__What you are asked to do__. Repeat the records word for word, beginning with their first line and stopping after the line that contains "Action: 360,332". Leave the pictures out of your answer.

[Stored items]
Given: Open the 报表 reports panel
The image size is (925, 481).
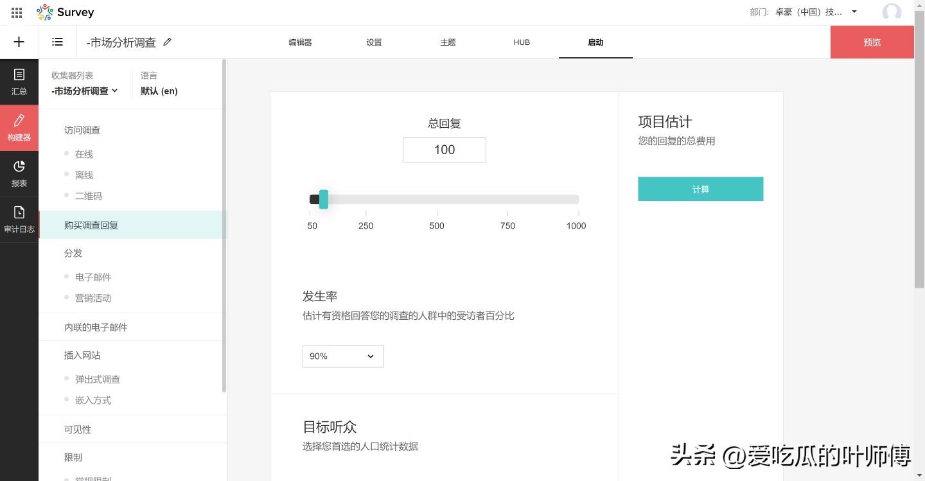Looking at the screenshot, I should [19, 173].
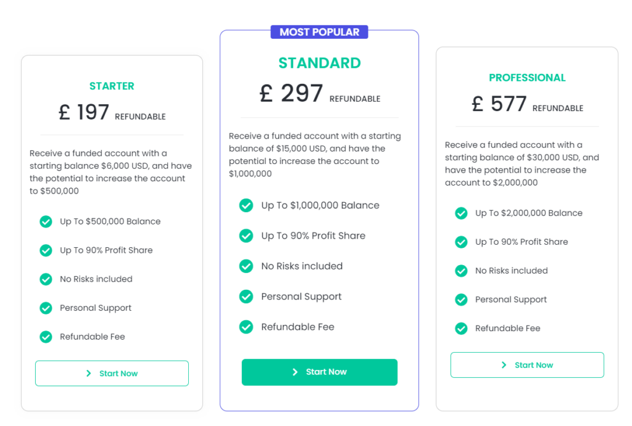Image resolution: width=632 pixels, height=426 pixels.
Task: Click Starter plan's Start Now button
Action: [x=112, y=373]
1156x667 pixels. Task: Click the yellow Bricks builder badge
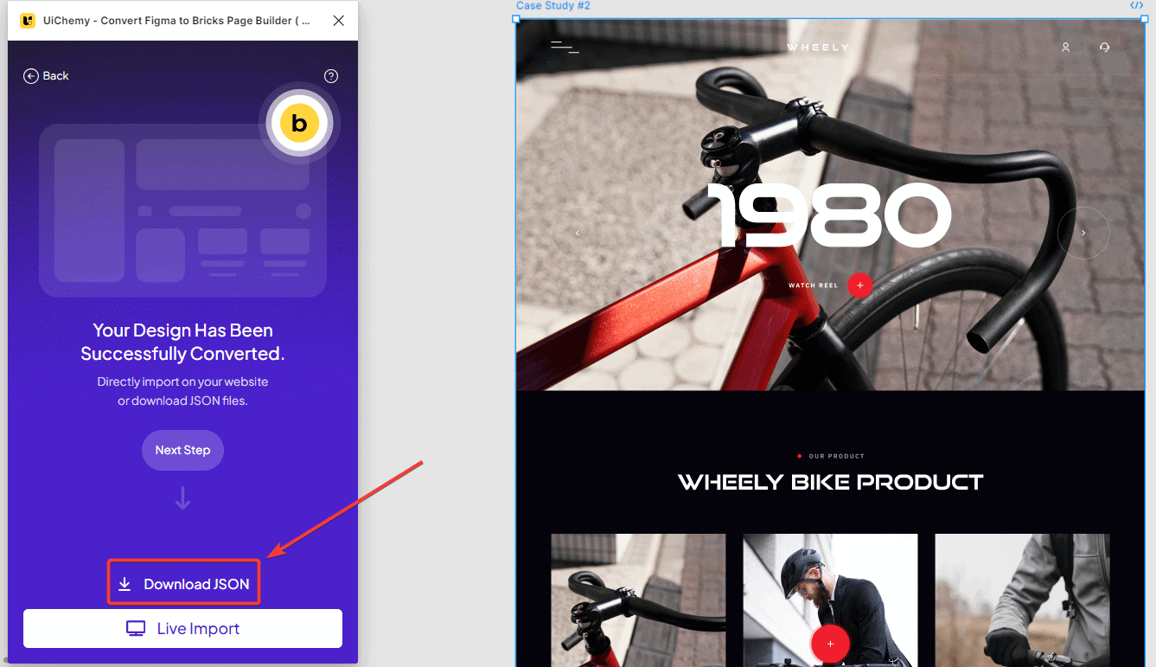point(299,124)
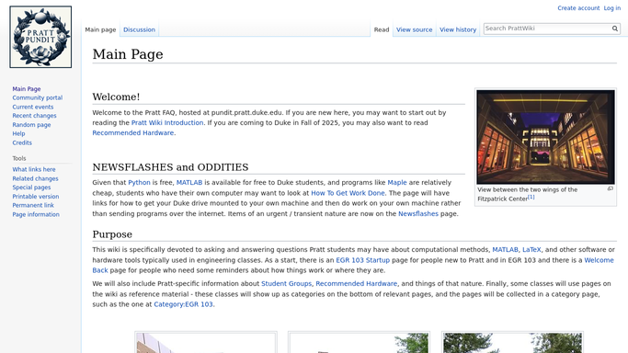Image resolution: width=628 pixels, height=353 pixels.
Task: Click the [1] footnote reference
Action: tap(531, 197)
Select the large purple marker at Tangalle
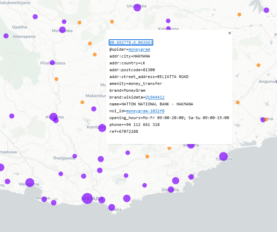 223,156
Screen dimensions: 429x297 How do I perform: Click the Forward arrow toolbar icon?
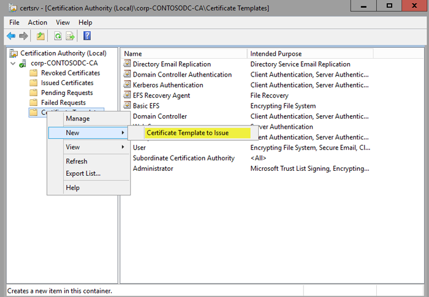coord(23,36)
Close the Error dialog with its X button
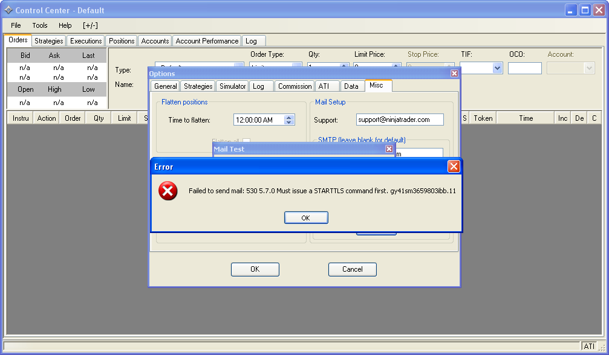The width and height of the screenshot is (609, 355). [454, 167]
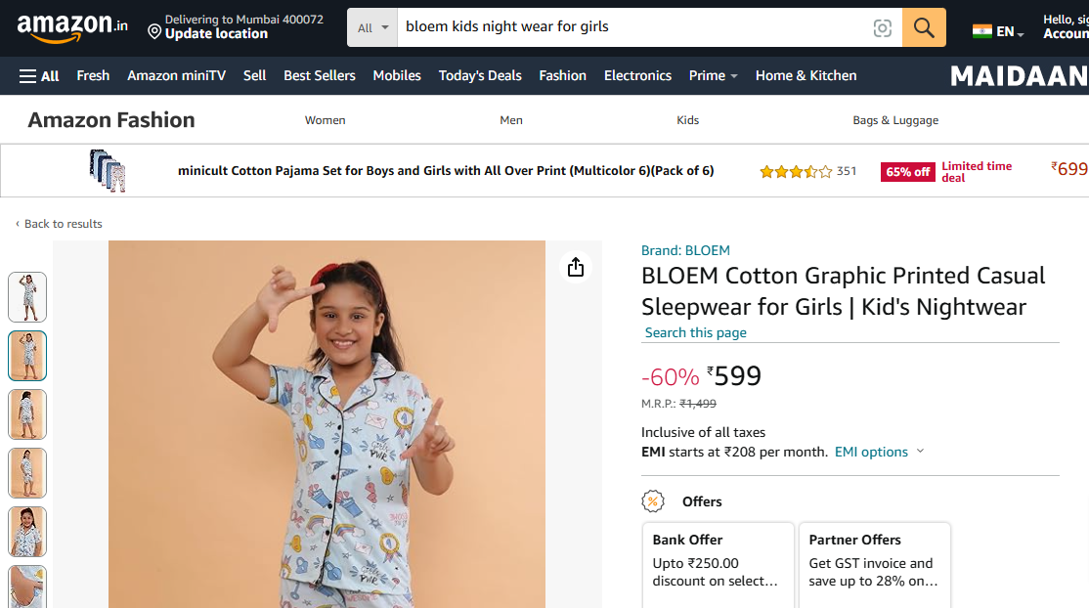This screenshot has height=608, width=1089.
Task: Select the Kids fashion tab
Action: [x=687, y=120]
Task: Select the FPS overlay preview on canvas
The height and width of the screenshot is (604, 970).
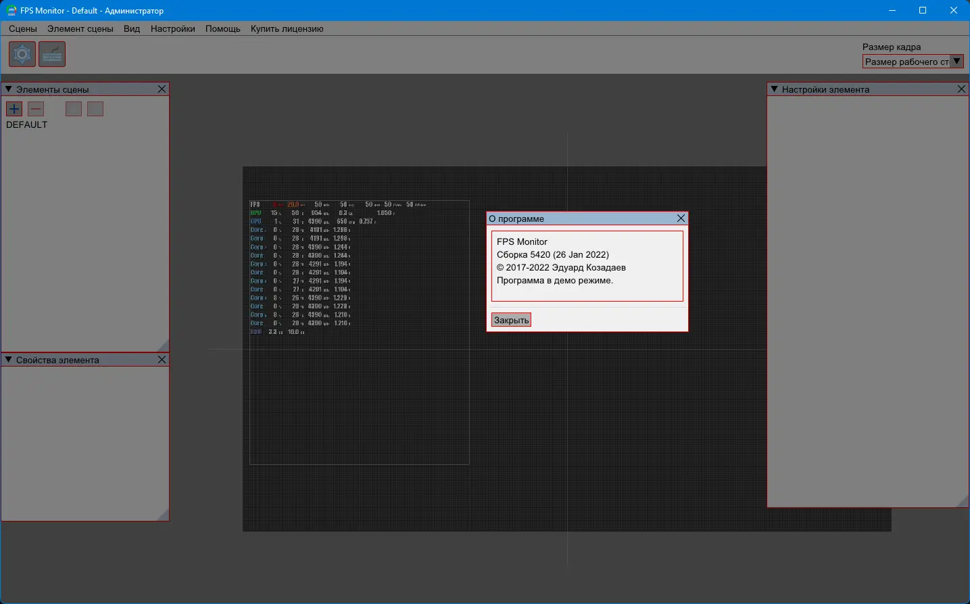Action: 360,332
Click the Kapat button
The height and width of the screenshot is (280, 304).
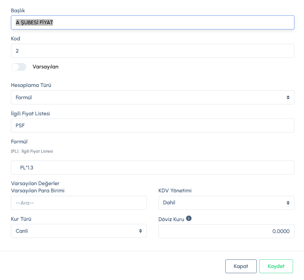tap(241, 266)
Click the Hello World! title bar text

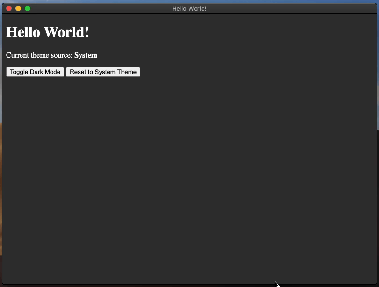tap(189, 8)
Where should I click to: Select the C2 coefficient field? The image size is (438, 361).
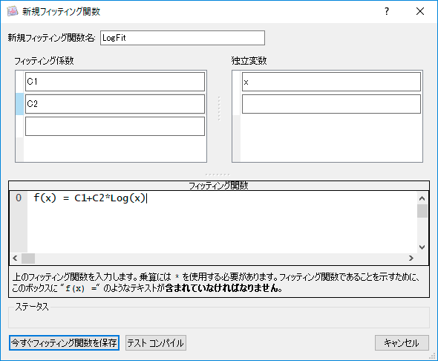click(x=115, y=104)
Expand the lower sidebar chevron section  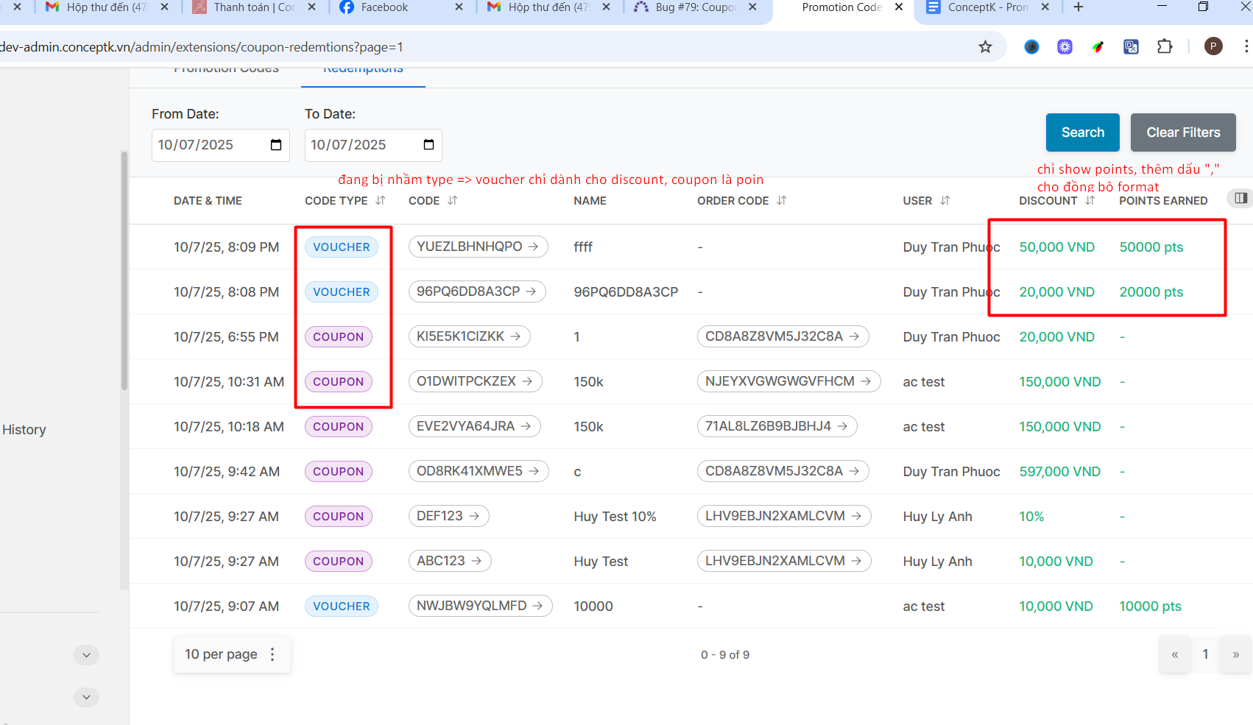click(86, 697)
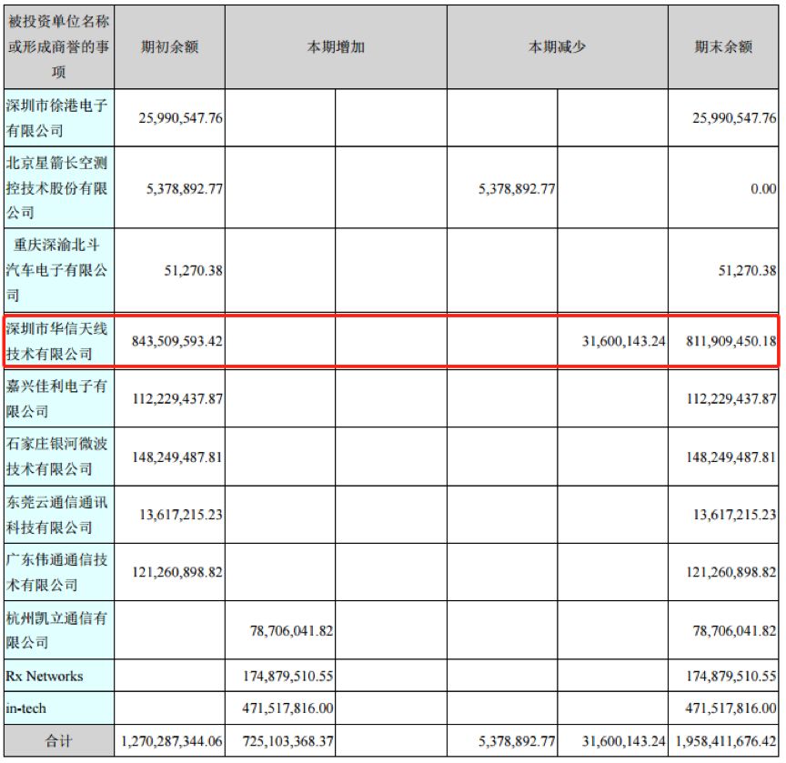Click the 嘉兴佳利电子有限公司 row label
786x763 pixels.
pyautogui.click(x=57, y=398)
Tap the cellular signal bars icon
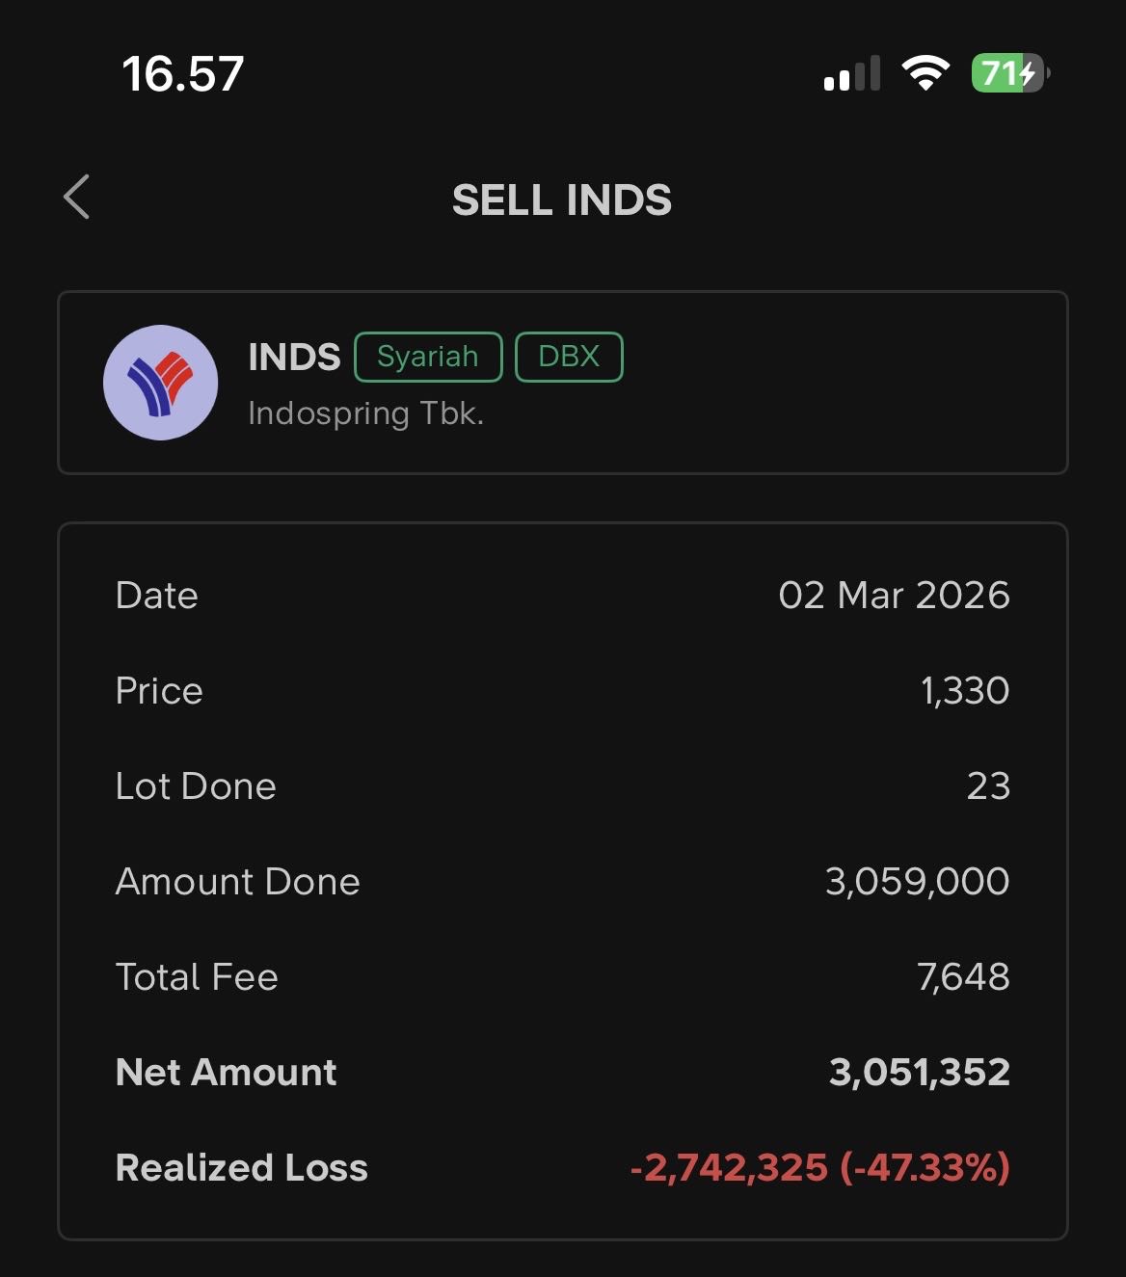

__Answer in full__.
Given: Open the 报表 reports panel
The image size is (925, 481).
Looking at the screenshot, I should [19, 173].
Image resolution: width=632 pixels, height=426 pixels.
Task: Click Starter plan's Start Now button
Action: [x=112, y=373]
1156x667 pixels. Task: Click the yellow Bricks builder badge
point(299,124)
Image resolution: width=628 pixels, height=353 pixels.
Task: Click the [1] footnote reference
Action: tap(531, 197)
Select the large purple marker at Tangalle
 223,156
Screen dimensions: 429x297 How do I perform: Click the Forward arrow toolbar icon?
coord(23,36)
Close the Error dialog with its X button
The width and height of the screenshot is (609, 355). [454, 167]
This screenshot has height=608, width=1089.
Task: Select the Kids fashion tab
Action: [x=687, y=120]
Task: Select the FPS overlay preview on canvas
The height and width of the screenshot is (604, 970).
Action: 360,332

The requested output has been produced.